• [TASK LIST]:
#1 From the Freya's Theme passage, write out the part between "I’ve also heard" and "in the game.", inclusive, swapping "uncertainty" for "doubt".
#2 Pick out each line of the listing that contains the string "above" and copy it. Case counts.

• [EXCERPTED TEXT]:
──────────

I’ve also heard this song called Gizamaluke’s Grotto, as that’s the area of the game where it plays. For unknown reasons, Alexandria has invaded Burmecia, and you pass through this grotto as you head towards Burmecia in hopes of discovering some answers. As such, there is a fair amount of tension in the air- there’s a lot of uncertainty that makes the entire situation uncomfortable. What kind of shape is Burmecia in? Did Alexandria really attack another friendly nation? Why would they do such a thing? The song plays up these feelings, and doesn’t have much resolution in its threads. The notes are hollow, failing to offer up any kind of easy transition- this is not a forward moving song in the slightest. Its motifs seem confused and aimless, which does a fantastic job at expressing the overall tone at this stage in the game.
And yet, for as much as Freya’s Theme seems to represent uncertainty, it also represents possibility. While the majority of the song struggles to go anywhere, there is a single, subtle segment (starting around 1:50 in the above video) that manages to turn the song on its head. For a few seconds, the instrumentation and pitch of the notes change ever so slightly, becoming brighter and more upbeat. This seems to suggest that just because you don’t know what lies ahead doesn’t necessarily mean it’s bad. It’s entirely feasible that Burmecia is just fine after all. Perhaps uncertainty and possibility are opposite sides of the same coin- equally viable yet totally contradictory ways of looking at the same situation. Freya’s Theme seems to take this idea and run with it. The entire time you’re in Gizamaluke’s Grotto your characters are wondering about Alexandria and Burmecia, simultaneously fearing the worst and hoping for the best.
Freya’s Theme does something that a lot of the best songs in the Final Fantasy series do- it highlights what would otherwise be a fairly subtle plot device in an entertaining way that also guides my thoughts and emotions. I absolutely love it when a cool, well written song that’s already fun to listen to manages to be something memorable in its own right. Freya’s Theme does just that.
Sometimes you want music that isn’t deep, epic, or emotionally heavy. Sometimes you just want something light and fun, and that’s exactly what you get from Yoshi’s Island.

──────────

• [ENTRIES PROVIDED]:
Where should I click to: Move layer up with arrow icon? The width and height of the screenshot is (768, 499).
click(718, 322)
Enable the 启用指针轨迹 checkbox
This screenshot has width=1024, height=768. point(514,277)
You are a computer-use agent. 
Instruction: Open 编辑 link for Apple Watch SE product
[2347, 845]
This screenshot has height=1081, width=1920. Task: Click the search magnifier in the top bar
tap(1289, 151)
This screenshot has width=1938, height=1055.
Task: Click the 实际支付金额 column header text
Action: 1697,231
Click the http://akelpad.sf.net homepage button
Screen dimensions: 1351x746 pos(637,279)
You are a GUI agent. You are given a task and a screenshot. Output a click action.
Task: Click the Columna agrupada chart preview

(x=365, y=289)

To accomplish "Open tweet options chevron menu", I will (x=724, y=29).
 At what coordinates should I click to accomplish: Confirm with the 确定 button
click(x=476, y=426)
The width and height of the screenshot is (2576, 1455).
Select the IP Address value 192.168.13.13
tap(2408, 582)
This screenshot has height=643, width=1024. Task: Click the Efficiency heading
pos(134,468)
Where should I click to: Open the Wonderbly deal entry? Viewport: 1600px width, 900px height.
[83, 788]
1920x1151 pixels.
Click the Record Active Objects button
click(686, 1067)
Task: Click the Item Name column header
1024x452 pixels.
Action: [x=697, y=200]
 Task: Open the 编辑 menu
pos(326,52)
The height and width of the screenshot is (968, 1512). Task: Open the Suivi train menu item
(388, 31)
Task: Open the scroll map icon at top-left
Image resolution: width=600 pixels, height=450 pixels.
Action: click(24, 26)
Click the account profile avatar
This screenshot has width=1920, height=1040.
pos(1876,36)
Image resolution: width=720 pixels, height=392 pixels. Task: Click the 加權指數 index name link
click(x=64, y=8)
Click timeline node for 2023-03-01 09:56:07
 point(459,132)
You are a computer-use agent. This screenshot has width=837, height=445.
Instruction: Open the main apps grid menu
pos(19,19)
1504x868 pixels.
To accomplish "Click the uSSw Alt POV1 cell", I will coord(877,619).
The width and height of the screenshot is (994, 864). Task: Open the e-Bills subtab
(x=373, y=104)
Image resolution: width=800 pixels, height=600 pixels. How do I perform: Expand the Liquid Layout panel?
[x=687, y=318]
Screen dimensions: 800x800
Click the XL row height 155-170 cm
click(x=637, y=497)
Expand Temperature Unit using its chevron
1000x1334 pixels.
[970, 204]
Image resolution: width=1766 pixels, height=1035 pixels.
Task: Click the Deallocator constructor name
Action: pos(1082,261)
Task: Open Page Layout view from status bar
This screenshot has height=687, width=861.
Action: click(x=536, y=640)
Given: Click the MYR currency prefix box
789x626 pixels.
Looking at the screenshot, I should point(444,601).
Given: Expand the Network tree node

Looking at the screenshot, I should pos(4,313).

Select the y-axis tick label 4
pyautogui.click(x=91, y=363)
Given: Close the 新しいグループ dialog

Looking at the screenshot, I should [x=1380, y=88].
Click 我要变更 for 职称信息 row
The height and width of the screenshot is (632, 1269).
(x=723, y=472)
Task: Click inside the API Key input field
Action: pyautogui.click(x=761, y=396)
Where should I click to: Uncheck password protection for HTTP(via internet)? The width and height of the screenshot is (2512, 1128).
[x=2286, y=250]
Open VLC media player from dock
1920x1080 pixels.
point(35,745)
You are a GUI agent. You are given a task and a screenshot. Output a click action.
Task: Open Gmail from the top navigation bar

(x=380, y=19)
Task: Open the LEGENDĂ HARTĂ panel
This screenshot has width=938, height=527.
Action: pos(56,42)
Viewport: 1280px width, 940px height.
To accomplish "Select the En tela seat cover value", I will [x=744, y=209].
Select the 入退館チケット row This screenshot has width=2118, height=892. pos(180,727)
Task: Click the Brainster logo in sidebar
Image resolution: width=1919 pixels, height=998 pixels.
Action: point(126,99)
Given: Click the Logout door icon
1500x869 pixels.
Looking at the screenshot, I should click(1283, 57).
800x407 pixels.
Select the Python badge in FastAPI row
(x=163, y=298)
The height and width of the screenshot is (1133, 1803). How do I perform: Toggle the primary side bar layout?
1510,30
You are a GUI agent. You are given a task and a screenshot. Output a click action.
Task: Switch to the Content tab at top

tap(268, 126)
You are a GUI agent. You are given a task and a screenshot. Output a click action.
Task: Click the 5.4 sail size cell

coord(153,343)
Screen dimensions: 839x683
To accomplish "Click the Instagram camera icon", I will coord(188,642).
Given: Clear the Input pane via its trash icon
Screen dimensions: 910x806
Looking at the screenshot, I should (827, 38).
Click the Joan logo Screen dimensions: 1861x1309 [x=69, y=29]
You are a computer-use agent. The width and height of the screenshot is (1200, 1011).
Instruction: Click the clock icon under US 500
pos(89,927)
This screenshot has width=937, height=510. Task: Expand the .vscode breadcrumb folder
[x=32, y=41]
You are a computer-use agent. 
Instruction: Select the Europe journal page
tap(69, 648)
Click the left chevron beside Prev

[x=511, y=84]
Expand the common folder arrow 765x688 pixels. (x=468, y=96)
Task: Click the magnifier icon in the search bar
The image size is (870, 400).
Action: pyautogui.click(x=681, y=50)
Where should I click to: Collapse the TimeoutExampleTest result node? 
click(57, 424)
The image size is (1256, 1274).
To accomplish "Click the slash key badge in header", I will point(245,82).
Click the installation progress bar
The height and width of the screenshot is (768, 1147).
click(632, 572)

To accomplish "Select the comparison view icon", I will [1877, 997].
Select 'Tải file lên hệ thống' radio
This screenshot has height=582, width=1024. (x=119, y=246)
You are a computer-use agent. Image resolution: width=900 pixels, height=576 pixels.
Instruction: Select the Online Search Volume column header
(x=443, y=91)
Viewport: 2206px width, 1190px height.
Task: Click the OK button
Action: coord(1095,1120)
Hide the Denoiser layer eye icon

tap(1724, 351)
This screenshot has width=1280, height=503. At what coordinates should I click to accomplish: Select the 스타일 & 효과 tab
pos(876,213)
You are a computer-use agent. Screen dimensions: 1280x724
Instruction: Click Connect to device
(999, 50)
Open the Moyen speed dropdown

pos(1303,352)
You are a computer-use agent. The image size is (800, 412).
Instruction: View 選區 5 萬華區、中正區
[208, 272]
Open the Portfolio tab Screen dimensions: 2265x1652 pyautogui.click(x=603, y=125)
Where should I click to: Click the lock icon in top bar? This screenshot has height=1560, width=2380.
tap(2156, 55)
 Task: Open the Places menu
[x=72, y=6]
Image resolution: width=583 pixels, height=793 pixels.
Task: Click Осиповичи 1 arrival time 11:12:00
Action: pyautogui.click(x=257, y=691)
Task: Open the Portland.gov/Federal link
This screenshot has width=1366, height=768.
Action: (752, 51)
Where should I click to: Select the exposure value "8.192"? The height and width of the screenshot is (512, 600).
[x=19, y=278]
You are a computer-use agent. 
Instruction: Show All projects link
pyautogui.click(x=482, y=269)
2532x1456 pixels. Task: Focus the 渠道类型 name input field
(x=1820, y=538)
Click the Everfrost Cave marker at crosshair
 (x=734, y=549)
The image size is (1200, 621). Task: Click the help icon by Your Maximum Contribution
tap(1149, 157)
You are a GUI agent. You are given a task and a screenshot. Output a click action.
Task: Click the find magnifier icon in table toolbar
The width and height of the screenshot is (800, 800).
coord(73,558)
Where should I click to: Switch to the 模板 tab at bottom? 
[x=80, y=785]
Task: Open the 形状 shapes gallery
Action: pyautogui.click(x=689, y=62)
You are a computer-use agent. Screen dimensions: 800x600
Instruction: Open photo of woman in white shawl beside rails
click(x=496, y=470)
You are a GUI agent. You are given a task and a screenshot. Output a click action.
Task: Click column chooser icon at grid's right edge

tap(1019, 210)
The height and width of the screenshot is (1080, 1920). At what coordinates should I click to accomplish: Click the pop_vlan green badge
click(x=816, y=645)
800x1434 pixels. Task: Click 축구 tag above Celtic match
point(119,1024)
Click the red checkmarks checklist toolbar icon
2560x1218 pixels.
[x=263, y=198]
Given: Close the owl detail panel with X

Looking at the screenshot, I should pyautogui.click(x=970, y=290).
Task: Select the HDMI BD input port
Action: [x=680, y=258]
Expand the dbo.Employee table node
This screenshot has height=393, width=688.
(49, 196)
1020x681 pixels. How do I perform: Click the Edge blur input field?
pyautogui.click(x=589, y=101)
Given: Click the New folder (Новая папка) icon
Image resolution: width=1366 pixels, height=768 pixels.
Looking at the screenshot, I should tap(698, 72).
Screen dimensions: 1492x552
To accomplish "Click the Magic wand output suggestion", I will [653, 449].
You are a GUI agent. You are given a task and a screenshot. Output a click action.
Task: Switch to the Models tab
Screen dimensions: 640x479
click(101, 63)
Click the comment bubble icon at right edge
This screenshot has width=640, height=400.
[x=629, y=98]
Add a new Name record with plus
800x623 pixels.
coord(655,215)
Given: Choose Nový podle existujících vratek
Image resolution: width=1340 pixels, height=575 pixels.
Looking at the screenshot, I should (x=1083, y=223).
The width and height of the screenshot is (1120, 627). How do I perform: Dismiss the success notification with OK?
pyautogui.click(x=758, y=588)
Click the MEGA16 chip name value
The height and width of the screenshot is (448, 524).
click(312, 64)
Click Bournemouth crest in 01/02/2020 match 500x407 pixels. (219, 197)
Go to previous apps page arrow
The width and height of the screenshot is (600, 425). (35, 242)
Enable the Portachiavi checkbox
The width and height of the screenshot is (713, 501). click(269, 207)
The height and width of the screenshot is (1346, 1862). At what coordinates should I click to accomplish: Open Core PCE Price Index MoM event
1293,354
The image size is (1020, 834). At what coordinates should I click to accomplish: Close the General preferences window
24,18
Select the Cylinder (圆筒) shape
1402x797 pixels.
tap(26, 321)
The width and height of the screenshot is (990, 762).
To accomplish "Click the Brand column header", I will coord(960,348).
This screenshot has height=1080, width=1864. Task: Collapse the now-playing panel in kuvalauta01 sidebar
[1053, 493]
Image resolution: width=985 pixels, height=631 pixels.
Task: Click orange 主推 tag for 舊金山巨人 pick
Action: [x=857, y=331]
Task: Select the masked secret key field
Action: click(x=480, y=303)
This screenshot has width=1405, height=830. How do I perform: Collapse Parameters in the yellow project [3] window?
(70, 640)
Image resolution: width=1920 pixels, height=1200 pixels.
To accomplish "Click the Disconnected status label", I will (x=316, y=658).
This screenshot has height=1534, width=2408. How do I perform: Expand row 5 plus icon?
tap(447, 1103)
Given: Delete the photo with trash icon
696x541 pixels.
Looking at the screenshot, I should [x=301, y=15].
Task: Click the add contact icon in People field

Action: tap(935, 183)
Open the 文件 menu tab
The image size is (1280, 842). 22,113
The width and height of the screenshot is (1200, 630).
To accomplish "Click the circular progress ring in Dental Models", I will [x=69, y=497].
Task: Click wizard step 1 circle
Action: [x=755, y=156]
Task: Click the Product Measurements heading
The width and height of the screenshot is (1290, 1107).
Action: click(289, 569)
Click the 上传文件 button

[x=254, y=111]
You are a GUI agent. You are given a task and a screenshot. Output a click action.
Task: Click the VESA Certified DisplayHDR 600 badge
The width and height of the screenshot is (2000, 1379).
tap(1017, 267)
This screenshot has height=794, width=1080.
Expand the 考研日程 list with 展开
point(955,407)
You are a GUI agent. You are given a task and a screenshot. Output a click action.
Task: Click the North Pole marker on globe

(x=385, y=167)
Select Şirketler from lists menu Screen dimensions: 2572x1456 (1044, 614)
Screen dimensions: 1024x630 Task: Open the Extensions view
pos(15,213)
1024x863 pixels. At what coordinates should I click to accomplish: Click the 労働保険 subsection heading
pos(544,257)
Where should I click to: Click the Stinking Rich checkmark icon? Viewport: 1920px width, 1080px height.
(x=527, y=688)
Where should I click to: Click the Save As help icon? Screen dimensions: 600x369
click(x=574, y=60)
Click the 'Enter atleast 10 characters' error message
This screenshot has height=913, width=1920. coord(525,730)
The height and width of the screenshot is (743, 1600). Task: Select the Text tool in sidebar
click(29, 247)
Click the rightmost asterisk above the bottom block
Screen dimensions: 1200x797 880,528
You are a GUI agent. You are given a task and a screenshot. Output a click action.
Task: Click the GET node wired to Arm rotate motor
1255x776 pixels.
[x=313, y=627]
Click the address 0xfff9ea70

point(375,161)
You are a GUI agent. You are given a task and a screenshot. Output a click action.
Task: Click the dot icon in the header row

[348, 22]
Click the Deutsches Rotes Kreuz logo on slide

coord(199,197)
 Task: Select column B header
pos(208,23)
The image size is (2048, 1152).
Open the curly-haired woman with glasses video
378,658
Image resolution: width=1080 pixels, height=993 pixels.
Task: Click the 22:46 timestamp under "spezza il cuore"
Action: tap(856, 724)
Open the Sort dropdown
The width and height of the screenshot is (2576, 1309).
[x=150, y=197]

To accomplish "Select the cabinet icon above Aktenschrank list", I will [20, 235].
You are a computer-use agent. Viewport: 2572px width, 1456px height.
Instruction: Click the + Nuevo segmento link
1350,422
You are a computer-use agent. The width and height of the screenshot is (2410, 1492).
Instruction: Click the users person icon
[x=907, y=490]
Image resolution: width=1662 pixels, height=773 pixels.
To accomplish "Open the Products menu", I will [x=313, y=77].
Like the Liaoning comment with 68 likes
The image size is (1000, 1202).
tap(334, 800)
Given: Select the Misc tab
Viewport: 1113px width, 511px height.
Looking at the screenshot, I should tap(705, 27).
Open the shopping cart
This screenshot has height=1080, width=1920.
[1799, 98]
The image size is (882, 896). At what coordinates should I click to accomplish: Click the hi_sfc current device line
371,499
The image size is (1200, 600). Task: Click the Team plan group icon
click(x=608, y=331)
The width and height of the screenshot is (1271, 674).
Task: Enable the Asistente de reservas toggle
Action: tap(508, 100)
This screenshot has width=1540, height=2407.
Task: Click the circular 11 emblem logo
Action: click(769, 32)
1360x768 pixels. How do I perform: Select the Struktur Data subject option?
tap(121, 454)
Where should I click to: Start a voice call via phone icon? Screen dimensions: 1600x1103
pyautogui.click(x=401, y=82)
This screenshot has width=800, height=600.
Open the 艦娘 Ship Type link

──────────

• [THE ANSWERS]:
#1
I’ve also heard this song called Gizamaluke’s Grotto, as that’s the area of the game where it plays. For unknown reasons, Alexandria has invaded Burmecia, and you pass through this grotto as you head towards Burmecia in hopes of discovering some answers. As such, there is a fair amount of tension in the air- there’s a lot of doubt that makes the entire situation uncomfortable. What kind of shape is Burmecia in? Did Alexandria really attack another friendly nation? Why would they do such a thing? The song plays up these feelings, and doesn’t have much resolution in its threads. The notes are hollow, failing to offer up any kind of easy transition- this is not a forward moving song in the slightest. Its motifs seem confused and aimless, which does a fantastic job at expressing the overall tone at this stage in the game.

#2
800x1434 pixels. Task: Click 축구 tag above Celtic match
Click the rightmost asterisk above the bottom block
To accomplish "Select the cabinet icon above Aktenschrank list", I will [20, 235].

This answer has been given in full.